▶ **Activity**:
Give as output the line that contains "Task: Select the mileage field 17,534 km", followed by every remaining line of the entries, unchanged and with nothing added.

Data records:

-- -- --

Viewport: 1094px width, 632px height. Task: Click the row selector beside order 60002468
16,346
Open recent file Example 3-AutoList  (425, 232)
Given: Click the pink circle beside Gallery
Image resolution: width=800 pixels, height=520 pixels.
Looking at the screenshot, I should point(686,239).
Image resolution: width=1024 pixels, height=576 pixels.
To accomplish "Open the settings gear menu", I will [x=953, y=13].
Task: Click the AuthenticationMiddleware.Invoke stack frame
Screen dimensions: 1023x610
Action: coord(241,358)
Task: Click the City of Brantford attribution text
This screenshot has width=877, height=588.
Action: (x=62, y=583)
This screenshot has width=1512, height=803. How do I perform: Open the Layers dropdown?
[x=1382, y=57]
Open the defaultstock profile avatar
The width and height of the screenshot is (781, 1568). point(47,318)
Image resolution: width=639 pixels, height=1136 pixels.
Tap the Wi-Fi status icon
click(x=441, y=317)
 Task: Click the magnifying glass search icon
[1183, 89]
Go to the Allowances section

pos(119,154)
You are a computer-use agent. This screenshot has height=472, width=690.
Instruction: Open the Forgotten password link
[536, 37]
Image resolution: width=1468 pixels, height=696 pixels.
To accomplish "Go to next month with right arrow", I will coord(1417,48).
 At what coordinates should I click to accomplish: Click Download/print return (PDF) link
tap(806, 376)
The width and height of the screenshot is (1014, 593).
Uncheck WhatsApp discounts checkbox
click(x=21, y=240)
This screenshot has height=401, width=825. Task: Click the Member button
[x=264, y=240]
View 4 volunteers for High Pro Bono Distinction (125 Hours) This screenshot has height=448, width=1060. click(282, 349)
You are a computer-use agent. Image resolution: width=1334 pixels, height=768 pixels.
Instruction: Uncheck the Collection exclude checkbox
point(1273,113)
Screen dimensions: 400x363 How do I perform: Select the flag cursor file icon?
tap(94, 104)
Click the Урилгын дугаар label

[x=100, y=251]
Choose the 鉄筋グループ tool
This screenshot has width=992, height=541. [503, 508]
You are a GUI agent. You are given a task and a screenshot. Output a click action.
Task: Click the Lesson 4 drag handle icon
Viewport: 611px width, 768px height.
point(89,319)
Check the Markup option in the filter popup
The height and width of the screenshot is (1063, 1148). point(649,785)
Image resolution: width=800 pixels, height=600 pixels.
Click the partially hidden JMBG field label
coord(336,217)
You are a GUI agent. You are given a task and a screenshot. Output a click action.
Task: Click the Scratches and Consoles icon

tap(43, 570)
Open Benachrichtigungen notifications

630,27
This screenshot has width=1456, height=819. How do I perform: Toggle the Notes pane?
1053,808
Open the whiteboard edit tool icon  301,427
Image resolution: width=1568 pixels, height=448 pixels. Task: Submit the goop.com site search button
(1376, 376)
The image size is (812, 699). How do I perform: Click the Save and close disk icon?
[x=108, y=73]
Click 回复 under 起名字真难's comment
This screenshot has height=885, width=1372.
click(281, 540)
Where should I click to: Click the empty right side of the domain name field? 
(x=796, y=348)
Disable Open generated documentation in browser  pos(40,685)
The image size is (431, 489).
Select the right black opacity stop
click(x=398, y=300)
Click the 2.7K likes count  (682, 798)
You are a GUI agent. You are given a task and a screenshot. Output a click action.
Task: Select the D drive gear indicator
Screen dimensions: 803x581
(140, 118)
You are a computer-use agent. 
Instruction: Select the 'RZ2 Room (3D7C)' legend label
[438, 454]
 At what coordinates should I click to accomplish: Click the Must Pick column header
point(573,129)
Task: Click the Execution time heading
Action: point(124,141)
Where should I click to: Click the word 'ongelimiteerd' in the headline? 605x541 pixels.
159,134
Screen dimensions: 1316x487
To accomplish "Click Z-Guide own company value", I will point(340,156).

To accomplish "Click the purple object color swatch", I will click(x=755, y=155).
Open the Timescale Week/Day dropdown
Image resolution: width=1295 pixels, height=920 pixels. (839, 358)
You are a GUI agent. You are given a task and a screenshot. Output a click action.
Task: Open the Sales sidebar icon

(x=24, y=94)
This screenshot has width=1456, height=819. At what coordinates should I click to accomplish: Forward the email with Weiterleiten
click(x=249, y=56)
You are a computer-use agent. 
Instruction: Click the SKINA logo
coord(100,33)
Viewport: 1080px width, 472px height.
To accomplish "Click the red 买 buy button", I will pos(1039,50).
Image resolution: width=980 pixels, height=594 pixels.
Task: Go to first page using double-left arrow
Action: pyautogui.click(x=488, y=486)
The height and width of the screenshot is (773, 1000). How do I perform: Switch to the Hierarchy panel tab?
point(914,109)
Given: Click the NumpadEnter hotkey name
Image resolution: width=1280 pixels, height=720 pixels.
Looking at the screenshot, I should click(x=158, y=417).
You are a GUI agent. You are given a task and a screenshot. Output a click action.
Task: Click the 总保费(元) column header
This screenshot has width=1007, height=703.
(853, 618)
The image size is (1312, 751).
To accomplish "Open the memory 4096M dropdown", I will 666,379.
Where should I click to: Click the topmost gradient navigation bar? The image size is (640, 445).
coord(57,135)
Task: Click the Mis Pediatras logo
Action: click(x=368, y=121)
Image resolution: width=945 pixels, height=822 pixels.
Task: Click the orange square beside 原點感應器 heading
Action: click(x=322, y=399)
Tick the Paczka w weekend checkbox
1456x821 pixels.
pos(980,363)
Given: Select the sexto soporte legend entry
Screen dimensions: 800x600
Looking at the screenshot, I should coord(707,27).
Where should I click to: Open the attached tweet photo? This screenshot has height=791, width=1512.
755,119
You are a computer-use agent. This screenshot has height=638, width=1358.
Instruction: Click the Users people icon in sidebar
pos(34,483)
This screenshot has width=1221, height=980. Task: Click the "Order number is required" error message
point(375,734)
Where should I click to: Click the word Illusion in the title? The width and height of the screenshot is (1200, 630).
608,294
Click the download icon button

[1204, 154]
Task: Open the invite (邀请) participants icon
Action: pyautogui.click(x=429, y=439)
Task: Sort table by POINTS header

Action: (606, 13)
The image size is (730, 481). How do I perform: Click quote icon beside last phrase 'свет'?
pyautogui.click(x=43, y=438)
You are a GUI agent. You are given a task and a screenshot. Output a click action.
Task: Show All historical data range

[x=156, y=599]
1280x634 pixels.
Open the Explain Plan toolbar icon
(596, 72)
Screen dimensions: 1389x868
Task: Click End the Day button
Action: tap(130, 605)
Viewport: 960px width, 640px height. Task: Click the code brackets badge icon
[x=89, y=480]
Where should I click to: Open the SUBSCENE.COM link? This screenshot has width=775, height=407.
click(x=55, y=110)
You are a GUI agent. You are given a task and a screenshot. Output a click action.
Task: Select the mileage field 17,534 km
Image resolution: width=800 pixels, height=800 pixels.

-- -- --

▶ **Written solution**:
Task: Select the mileage field 17,534 km
Image resolution: width=800 pixels, height=800 pixels.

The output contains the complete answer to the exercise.